Saturday, May 22, 2021


It is fair to say that sadly, even today, the region of Pontus exists on the margins of the Greek national and historical narrative. A remote land nestled between the Pontic mountains and the Black Sea, it abuts Colchis, the mythical land of the Golden Fleece. Its major city, Trapezounta, was not only the capital of a historically significant multicultural empire that was a major political player in the Middle East but also the western terminal point of the fabled Silk Road. For all that, regretfully, in the popular mainstream consciousness of most Modern Greeks, its people are stereotyped as those who dress in a strange bandolier strapped costume and perform warlike dances while speaking in an incomprehensible tongue. 

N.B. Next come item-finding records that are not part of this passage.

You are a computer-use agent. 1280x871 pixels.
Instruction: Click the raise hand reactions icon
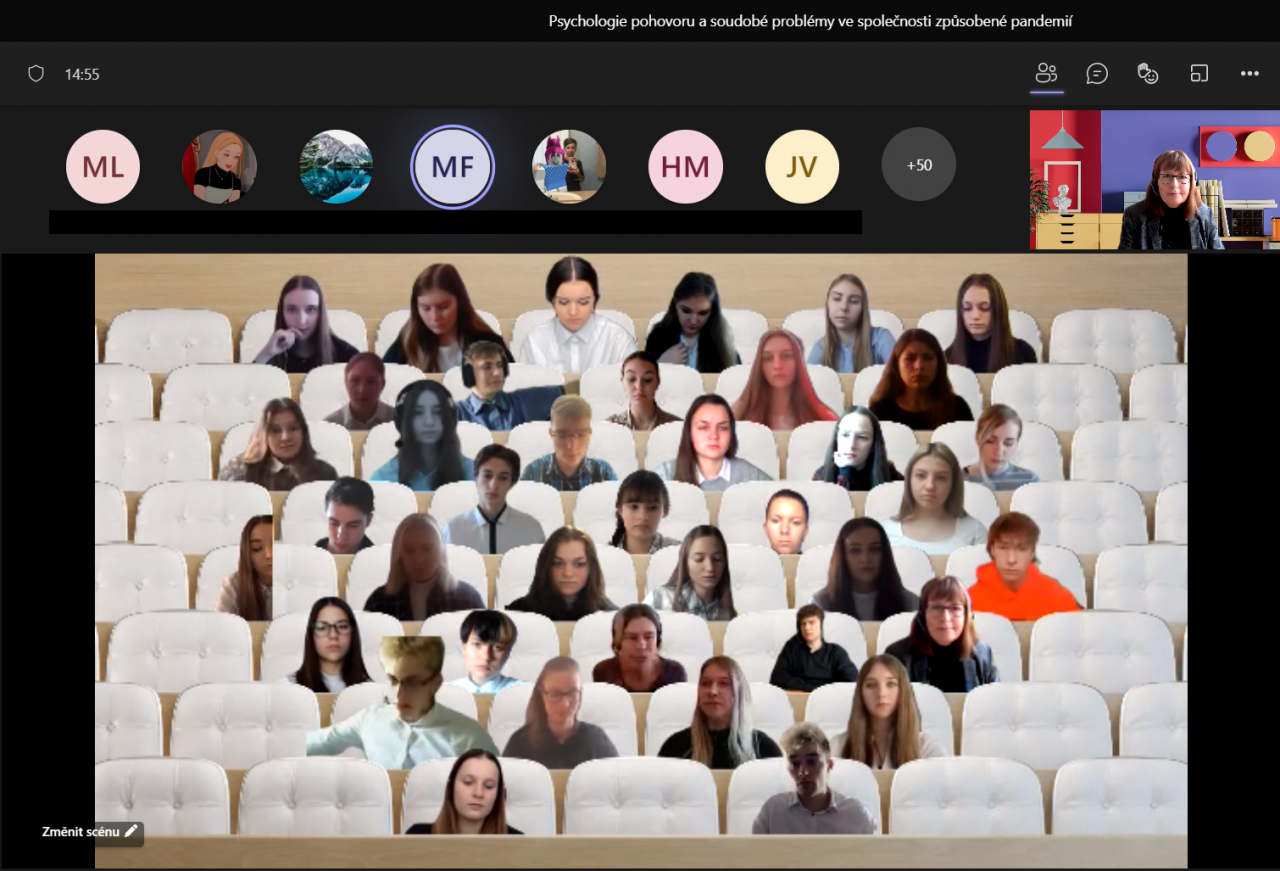coord(1148,73)
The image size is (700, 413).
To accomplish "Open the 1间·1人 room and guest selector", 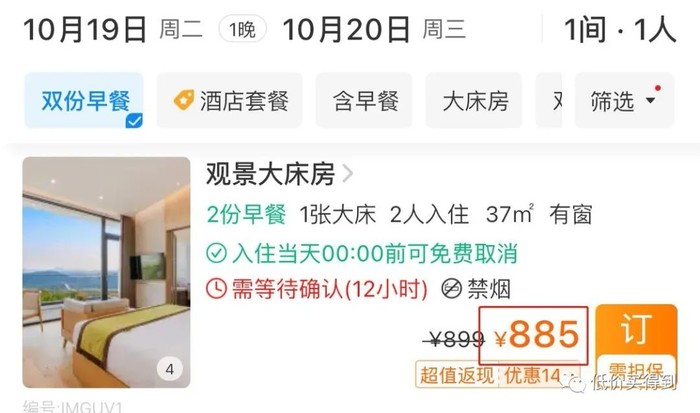I will (x=620, y=29).
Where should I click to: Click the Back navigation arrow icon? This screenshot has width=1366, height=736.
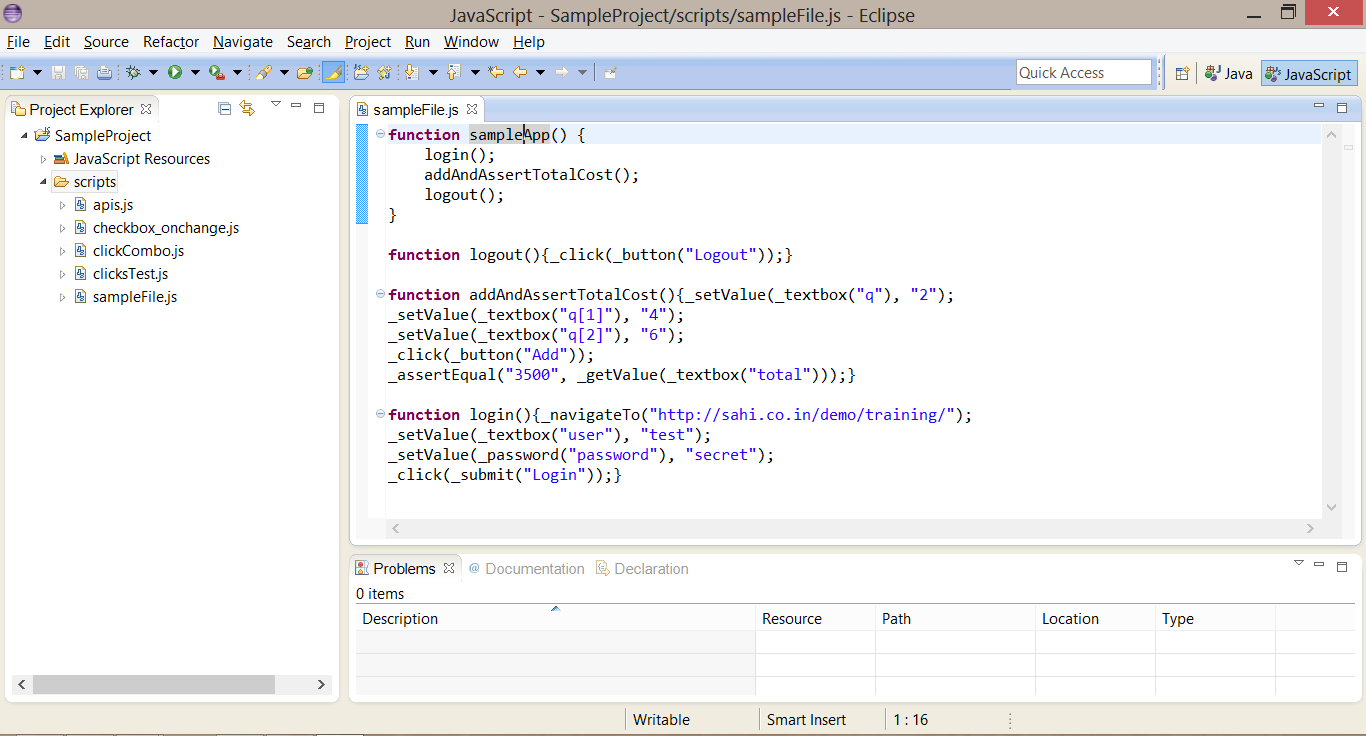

            For most Australians, Pontus registers not at all, except for the more classical minded who would be familiar with Mithridates, its fabled unpoisonable king who took on the might of Imperialist Rome and lost everything. Yet at a time of great crisis, indeed, during the unspeakable agony of Pontus’ genocide, one Australian did all he could to raise awareness of the plight of the Pontians and advocate for the establishment of an autonomous Pontic republic, even to the extent of being elected, in 1921, an honorary member of the Pontic Greek Committee of Constantinople, the committee writing to him in gratitude for his activism on their behalf: “We have noted your exchanges with His Majesty concerning the action of the Pontic Greeks to gain their liberation,” implying that he had communicated with King of Greece Constantine on the subject. That Australian was journalist and war correspondent William Lloyd and his life proves the veracity of the saying “the truth is stranger than fiction,” at least, if the facets of his life that he describes, could be in any way verified.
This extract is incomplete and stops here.